Naumann has judged President Biden’s behavior to be inconsistent with a state of grace and explained that “integrity requires a Catholic not receive the Eucharist while acting in a manner incoherent with fundamental Catholic teaching.” The Catechism of the Catholic Church invokes St. Paul on this point: “Whoever, therefore, eats the bread or drinks the cup of the Lord in an unworthy manner will be guilty of profaning the body and blood of the Lord.”

Because God gave us free will, all Catholics must exercise personal responsibility in receiving Communion. In a June 2004 letter, Archbishop William Levada explained that the Church relies on the faithful for a “conscientious self-appraisal” before presenting themselves for Communion and said this practice is of “paramount importance” in protecting the integrity of the sacrament.   

When the media report this story, there is the implication that Biden is entitled to receive Communion and the priest or bishop would be wrong to “deny” him what is rightfully his. For example, in a poll out this week, the Pew Research Center asked American Catholics to respond to this question: “Thinking about Biden and his views about abortion, do you think he should be allowed to receive Communion in the Catholic Church?” [emphasis mine]

This question is invalid because it implies the Church is withholding the Eucharist from Biden when, in fact, Biden’s incomplete embrace of his faith is an act of self-disqualification. Given this reality, the Pew question would more accurately be asked as follows: “Thinking about Biden and his views about abortion, do you think he should present himself to receive Communion in the Catholic Church?” 

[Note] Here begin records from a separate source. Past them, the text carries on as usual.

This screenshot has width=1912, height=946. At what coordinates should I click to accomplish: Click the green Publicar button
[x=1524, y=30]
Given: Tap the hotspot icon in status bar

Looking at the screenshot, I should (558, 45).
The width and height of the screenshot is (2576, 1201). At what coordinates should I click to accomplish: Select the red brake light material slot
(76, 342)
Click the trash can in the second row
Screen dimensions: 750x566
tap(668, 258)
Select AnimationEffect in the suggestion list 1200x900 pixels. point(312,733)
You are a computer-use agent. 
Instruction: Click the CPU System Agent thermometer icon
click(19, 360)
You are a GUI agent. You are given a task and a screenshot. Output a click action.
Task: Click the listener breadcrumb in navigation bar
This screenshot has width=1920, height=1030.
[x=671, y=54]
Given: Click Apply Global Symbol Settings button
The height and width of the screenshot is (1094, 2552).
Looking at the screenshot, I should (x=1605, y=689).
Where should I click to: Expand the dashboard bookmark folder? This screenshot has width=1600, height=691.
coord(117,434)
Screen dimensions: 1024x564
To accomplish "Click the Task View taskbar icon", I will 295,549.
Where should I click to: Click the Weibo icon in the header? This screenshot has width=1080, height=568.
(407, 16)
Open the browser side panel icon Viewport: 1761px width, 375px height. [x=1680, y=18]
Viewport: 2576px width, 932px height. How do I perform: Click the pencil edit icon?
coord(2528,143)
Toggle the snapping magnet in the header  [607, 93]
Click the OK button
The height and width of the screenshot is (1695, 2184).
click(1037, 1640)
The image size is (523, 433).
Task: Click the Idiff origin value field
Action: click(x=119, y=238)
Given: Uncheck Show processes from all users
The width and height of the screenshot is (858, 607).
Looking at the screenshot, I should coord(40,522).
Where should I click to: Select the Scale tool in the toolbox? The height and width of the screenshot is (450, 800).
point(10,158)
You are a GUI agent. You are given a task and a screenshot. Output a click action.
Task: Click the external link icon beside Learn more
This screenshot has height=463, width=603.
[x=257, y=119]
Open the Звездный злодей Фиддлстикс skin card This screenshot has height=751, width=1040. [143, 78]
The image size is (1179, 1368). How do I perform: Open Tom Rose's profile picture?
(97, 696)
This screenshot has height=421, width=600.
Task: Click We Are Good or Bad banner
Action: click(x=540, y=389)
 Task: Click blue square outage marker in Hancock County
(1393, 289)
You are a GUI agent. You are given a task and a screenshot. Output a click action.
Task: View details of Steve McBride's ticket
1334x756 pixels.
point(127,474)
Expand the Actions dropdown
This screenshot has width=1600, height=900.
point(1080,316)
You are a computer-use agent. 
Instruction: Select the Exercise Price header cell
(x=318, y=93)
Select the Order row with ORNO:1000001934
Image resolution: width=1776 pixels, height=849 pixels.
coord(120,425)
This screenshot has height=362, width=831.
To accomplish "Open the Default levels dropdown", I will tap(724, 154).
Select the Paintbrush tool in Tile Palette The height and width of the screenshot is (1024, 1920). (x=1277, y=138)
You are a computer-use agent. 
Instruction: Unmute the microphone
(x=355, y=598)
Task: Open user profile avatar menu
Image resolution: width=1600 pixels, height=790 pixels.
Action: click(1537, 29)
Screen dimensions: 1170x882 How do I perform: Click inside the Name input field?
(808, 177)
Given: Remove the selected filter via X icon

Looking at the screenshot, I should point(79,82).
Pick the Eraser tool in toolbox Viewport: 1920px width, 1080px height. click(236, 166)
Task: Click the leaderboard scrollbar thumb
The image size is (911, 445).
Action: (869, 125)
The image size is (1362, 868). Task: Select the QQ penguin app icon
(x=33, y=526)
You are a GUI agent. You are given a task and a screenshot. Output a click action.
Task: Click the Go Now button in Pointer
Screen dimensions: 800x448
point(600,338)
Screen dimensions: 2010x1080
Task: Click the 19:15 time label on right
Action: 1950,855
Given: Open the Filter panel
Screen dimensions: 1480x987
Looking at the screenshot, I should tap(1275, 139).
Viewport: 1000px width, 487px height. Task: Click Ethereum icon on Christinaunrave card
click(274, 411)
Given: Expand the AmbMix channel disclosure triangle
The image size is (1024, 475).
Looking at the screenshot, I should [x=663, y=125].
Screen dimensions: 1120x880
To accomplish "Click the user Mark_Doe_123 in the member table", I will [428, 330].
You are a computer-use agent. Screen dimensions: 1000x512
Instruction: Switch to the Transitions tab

If President Biden were to attend Mass without going to Communion, we could have a much-needed conversation about eternal truth as well as about the nature and limits of authority that would be both theologically and politically beneficial. That’s unlikely, of course, because Joe Biden is a cafeteria Catholic – one who embraces those aspects of the faith with which he agrees and discards others. This mirrors his political life as a cafeteria constitutionalist.  

Holy Week is the most meaningful time of the year for Catholics. It is when Jesus gave us the sacrament of the Eucharist. He died for our sins, and He rose from the dead so that we may have eternal life. This is the Church Joe Biden loves but for which he is causing problems. He, and he alone, has the ability and responsibility to correct the situation. 

Tom Kilgannon is the President of Freedom Alliance an educational and charitable organization which promotes America’s heritage of freedom and supports those who defend it.